For those with a steely eye for an investment, if you’d like to buy my Babies, and I think I’ve done a pretty good job of describing them as worth their weight in gold, please enquire within. But I suppose I need to accept the fact Beanie Babies will not be making me rich. I tell you who is rich. Billionaire founder of the Beanie Baby family, Ty Warner. But I can’t even hate him, because he is a thoroughly lovely chap who has not only given away several million pounds to various charities, but also donated several million Beanie Babies to children in war torn countries. Inspired by the philanthropy of the founder of my collection, I will donate my Babies to a children’s charity. May they go to good homes and be well loved, regardless of their monetary worth, or lack of.
With thanks to my Sylvanian Family collection for their help with the photoshoot. NB. My Sylvanian Family collection is NOT for sale. Obvs.
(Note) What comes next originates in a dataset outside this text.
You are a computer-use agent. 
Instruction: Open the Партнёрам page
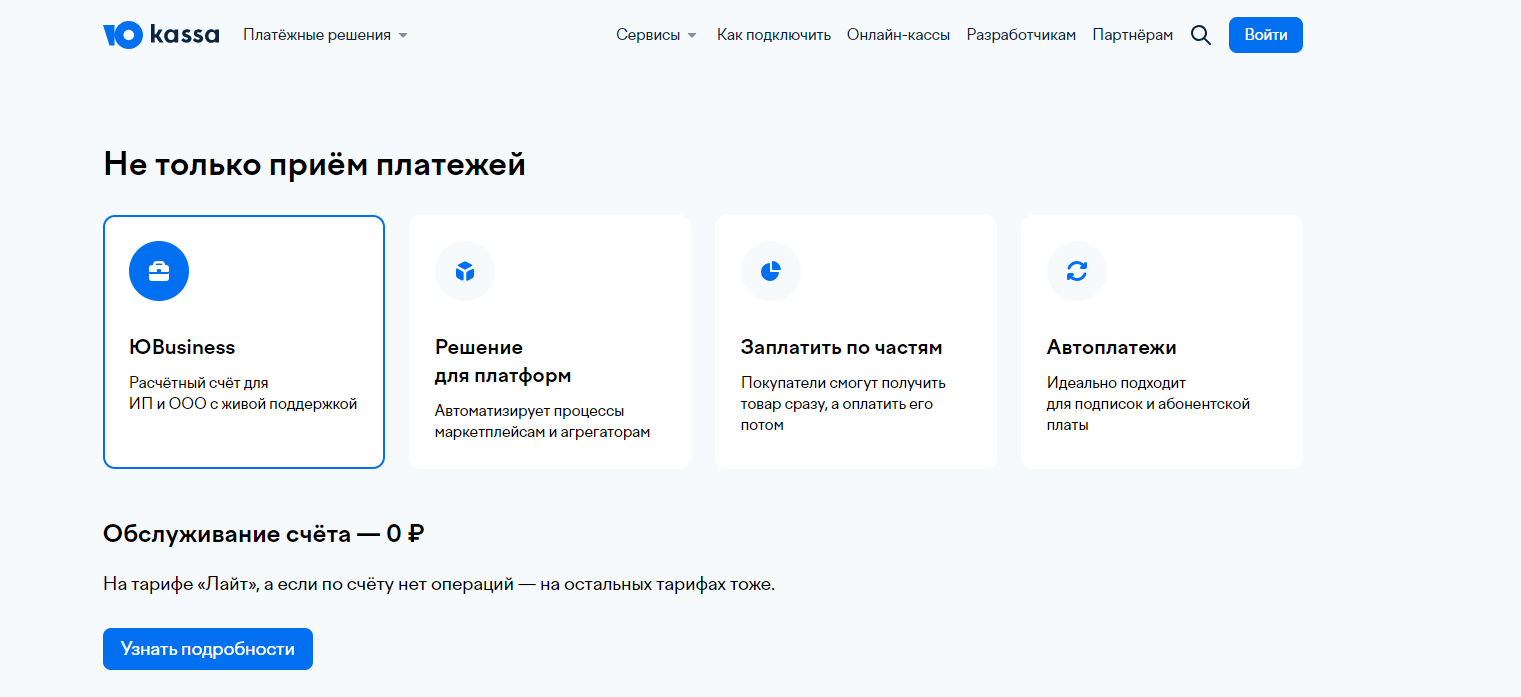[1132, 35]
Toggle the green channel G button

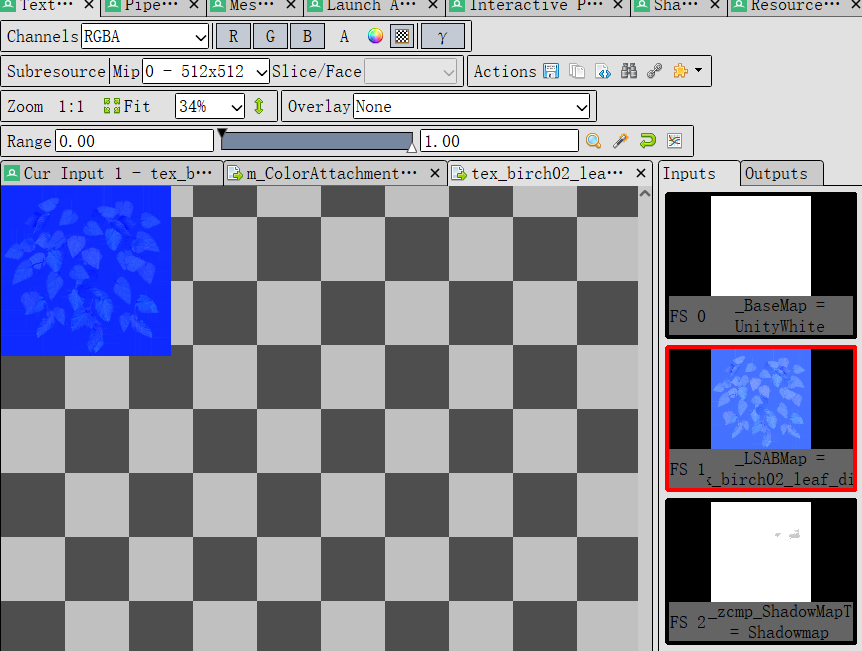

6 Responses to Beanie Bastards
Surely the platypus is worth a fortune, he’s so lovely! You have brightened a very wet and miserable morning, we’re having a good chuckle at your canny investment expense. XX
Thank you! I was always fond of the platypus. Maybe I’ll keep him as a reminder! x
Well this is hilarious! x
Holy smokes these are cute! This phenomena either passed me by, or I wasn’t allowed them like I wasn’t allowed Barbie dolls. Shall we get our Sylvanians together for a play date? x
Those beanie pictures are really cute! Must have taken forever to pose them like that. I remember working in a store that sold beanies around the end of the craze and we’d have people calling every day asking if we had the new ones in yet. I’d bought a handful of ones I really liked which right now are probably still in storage with my parents.
Well Crystal, like me you’re a millionaire in the waiting… And yes, the pictures did take a while to pose up, there was a lot of lying on the floor in awkward positions involved… but they were very patient models!